© 2019 by Reiko Yamada

Reiko Yamada

composer & sound artist

Small Small Things:

Music and installation for Humans and Drosophilae

(2016 - 2017)

An interdisciplinary research project in collaboration with Dr. Robert Huber (Department of Biological Sciences, Bowling Green State University), Dr. Ronald Kühnlein (Institute of Molecular Biosciences, University of Graz, Austria) and Dr. Gregg Roman (Department of Biology, University of Mississippi)

Performed/Exhibited at:

Tresor Linz, Austria, March 9, 2017

Gallerie Memphis, Linz, Austria , March 10-17, 2017

CUBE, IEM, Graz, Austria , March 28, 2017

Misbits, Oxford, MS , May 23 - June 10, 2017

Netherlands Society for Evolutionary Biology       Conference, Ede, Netherlands, April 11, 2018

Cornerstone Arts Center, Colorado College, Colorado   Springs, November 28, 2018

Featured in:

Uni.on, Das Online-magazin der Graz (text in German)

Small Small Things: music and installation for humans and drosophilae is an interdisciplinary and artistic research project that emerged from a seven-month tenure as an artist-in-residence project at IEM (Institute for Electronic Music and Acoustics, University of Graz, Austria) in 2016-17. The products of this ongoing project so far are (1) performance/exhibition consisting in an orchestrated combination of site-specific acousmatic compositions and a digital slide presentation, (2) sound-art installation and (3) a series of sound experimentations with drosophila, each one of which allows the audience to explore surprisingly deep connections with drosophila. Three resulting works below have been presented in Austria and the States.

Small Small Slides

digital slides, 2-24 channel audio (ambisonics), approximately 30’ total play time

 

Small Small Slides is a performative and video work consisting of digital slides and acoustic compositions. Originally created for IEM’s 24-channel ambisonics environment, the work can be adjusted to 2-24 channel audio. It presents the audience with scientific facts about drosophila and my imaginative interpretation in acousmatic compositions, combined as a 30 minute performance presentation.

Audio excerpt (stereo, laptop version)

Performance at 0FF4N0FF (March 2017 at Trezor Linz, Austria).

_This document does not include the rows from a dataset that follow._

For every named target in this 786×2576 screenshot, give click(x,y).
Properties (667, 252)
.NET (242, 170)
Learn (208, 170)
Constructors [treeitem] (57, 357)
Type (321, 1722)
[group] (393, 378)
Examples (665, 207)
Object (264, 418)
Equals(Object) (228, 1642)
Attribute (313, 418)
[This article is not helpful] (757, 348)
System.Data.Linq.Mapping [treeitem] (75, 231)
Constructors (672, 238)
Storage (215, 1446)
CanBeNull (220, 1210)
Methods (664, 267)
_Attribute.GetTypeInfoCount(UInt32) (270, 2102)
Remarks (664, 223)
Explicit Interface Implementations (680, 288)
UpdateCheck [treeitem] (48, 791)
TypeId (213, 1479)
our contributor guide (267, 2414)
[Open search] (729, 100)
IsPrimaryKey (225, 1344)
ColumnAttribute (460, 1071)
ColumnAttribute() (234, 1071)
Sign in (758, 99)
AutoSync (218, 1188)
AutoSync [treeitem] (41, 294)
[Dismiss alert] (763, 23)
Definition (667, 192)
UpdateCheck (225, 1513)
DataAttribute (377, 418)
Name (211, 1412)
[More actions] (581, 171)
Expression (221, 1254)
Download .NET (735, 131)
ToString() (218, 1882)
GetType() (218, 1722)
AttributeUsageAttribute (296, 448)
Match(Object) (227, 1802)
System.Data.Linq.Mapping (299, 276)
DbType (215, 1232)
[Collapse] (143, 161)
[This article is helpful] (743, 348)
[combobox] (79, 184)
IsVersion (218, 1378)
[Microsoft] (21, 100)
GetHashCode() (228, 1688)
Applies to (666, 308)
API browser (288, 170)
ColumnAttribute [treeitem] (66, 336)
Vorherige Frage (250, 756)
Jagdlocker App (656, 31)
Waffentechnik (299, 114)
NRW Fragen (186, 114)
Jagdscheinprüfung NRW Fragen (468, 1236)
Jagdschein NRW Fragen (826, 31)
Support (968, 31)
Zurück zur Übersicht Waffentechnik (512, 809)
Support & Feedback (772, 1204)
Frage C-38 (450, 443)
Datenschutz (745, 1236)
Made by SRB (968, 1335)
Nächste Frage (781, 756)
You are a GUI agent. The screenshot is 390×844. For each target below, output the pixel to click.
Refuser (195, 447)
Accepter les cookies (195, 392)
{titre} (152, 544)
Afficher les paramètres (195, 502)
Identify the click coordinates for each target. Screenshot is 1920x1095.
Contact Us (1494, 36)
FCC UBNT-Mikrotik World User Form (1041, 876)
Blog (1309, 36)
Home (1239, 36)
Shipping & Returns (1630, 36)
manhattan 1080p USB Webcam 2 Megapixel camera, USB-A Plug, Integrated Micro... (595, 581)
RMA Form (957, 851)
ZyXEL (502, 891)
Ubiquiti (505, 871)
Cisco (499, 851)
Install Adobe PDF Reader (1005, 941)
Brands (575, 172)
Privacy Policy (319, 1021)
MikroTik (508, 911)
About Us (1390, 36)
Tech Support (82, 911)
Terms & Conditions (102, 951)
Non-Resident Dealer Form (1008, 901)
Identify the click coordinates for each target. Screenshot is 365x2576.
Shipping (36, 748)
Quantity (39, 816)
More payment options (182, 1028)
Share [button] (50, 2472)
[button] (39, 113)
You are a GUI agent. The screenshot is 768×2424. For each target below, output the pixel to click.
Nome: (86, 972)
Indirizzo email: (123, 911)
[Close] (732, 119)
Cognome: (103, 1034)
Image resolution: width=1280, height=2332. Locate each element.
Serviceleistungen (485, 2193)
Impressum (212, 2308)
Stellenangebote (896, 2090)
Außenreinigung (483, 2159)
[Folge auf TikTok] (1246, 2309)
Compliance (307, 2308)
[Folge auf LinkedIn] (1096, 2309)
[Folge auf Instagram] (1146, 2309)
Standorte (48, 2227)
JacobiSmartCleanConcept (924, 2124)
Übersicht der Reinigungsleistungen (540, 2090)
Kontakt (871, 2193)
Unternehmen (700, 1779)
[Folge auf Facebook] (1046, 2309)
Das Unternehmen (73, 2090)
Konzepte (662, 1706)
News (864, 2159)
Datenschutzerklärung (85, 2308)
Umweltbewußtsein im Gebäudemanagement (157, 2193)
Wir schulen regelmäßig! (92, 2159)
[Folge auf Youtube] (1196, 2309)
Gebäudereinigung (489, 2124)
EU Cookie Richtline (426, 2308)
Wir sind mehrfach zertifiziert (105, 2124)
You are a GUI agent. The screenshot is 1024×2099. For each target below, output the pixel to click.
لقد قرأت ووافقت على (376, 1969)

Photo courtesy of Florian Voggeneder

Small Small Experiments

 

live dorosophilae, Raspberry Pi, surface transducers, plexiglass, headphone amplifiers, web camera, cables, 

arena area = 20x20cm (for performance: 2-8 loud speakers) 

 

In a small chamber (20cm x20cm) outfitted with surface transducers, four different sound files in different frequencies are played for drosophilae. As animals enter one of the four areas, the sound file starts playing simultaneously through the transducers (for flies) and through loudspeakers or headphones (for the humans in the exhibition area). The work is a halfway between a sound installation and an auditory experiment for drosophila, and visitors are invited to draw their own conclusions about what they witness. This piece is to be presented as a live performance/discussion following Small Small Slides.

Performance/Exhibition at Misbits (May 2017, Oxford,  MS). Photos courtesy of Bailey Avrett​

Installation at Gallerie Memphis(March, 2017, Linz, Austria)

The Wings that Bind

 

drosophila wings, microscope, vinyl lettering, text, petri dish, table, chair

The Wings that Bind raises the question of free will and freedom in all creatures, taking the sound production mechanism of drosophila (fruit fly) as its focus point. Male drosophilae are genetically programmed to produce sounds with their wings, a behavior that plays a key part in the reproductive cycle. In this work the classic association of wings with freedom is subverted and complicated by presenting these limbs as frustrating body parts for a strong-willed male fruit fly, providing mobility, itself a form of freedom, but also acting as an instrument of genetic predetermination. With a strong commitment to free will, what could a male fruit fly possibly do to break away from genetic determination? One possible answer, an extreme one to be sure, is the one presented here, leaving this sound piece without sound.

Images from the project sketchbook

Acknowledgements

I would like to thank IEM (Institute for Electronic Music and Acoustics, University of Graz, Austria) for supporting this project in unusual circumstance through the institute's artist-in-residence program, especially Dr. Marko Ciciliani for his thoughtful assistance. 

Special thanks to Sibylle Irma and Karoline Rudolf for inspiring me to use a sketchbook for this project.